演劇をやめる 私は続く

演劇をやめることは、私をやめることだとずっと思っていた。でも、私はより私であるために、演劇をやめようとしている。9年もの間『演劇公演』を続けた。脚本を書いては赤字を返済する日々も終わりだ。劇作は続けるし、演劇に出演することはあるかもしれないけど、人と関わって自団体で公演をつくるということは、よっぽどのことがない限り、もうしないと思う。それは、私の心のうちの、大きな『演劇』ゾーンがえぐられることである。人生に変化が起きる。私は演劇をやめる。

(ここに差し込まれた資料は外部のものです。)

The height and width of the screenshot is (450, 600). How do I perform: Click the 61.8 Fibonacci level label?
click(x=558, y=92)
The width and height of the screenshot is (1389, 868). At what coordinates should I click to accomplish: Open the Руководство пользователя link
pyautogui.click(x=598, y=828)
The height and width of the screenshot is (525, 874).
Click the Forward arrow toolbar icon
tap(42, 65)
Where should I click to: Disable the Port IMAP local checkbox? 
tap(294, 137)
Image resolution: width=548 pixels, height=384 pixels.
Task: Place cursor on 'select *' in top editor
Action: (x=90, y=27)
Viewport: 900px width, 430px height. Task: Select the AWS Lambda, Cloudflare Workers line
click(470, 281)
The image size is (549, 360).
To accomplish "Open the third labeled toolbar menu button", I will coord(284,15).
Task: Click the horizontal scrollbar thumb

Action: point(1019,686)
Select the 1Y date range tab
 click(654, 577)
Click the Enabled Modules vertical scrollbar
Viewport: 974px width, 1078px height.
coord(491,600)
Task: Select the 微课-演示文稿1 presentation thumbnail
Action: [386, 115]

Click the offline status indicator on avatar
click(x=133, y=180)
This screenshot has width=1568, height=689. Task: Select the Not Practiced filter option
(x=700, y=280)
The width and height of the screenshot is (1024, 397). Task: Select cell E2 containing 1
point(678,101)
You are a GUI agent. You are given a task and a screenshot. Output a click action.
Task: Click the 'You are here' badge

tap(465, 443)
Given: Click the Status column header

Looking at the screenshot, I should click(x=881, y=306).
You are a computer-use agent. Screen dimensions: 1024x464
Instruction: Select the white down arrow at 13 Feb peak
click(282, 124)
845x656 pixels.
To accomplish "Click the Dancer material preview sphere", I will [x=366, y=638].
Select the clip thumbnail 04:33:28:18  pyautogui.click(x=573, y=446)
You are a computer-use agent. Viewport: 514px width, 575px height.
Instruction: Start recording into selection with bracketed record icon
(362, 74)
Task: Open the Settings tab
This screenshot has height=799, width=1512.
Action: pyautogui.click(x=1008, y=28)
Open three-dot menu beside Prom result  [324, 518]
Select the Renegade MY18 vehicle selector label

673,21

演劇を始めた頃は、私が面白いと思うものを面白いと思ってもらえることが嬉しくて、ただそれだけで良くて、創作過程においての他のどんなに辛いことも大抵耐えられた。何人に嫌われようが、一人に「面白い」と言ってもらえれば良かった。高校演劇を満了して、劇団を立ち上げてからも、赤字を返すためにやるバイトも全然苦じゃなかったし、演劇界の一部でいることで、自分の存在を認めてもらえているような気がした。だけど、いつからか演劇をやることが辛くなってしまった。いろんなことに疲れてしまった。「他人の心に触れられない」と思うことが増えた。赤字を返すのが辛くなった。自分が本当に面白いと感じる作品を愚直に作れなくなった。もっと訳がわからない変な作品をたくさん作りたかったけど、ちゃんとしなきゃいけない主宰としての立場が心情的に邪魔をした。私のことを傷つけてくる人たちもそうだ。私が訳の分からないことをしようとするとそれを正そうとした。私は、いろんな理由から演劇の中で自由にいることが難しくなっていった。一生演劇を続けると思っていたけど、心から演劇を嫌いになる前に、早くこの畑から逃れなければ、と思った。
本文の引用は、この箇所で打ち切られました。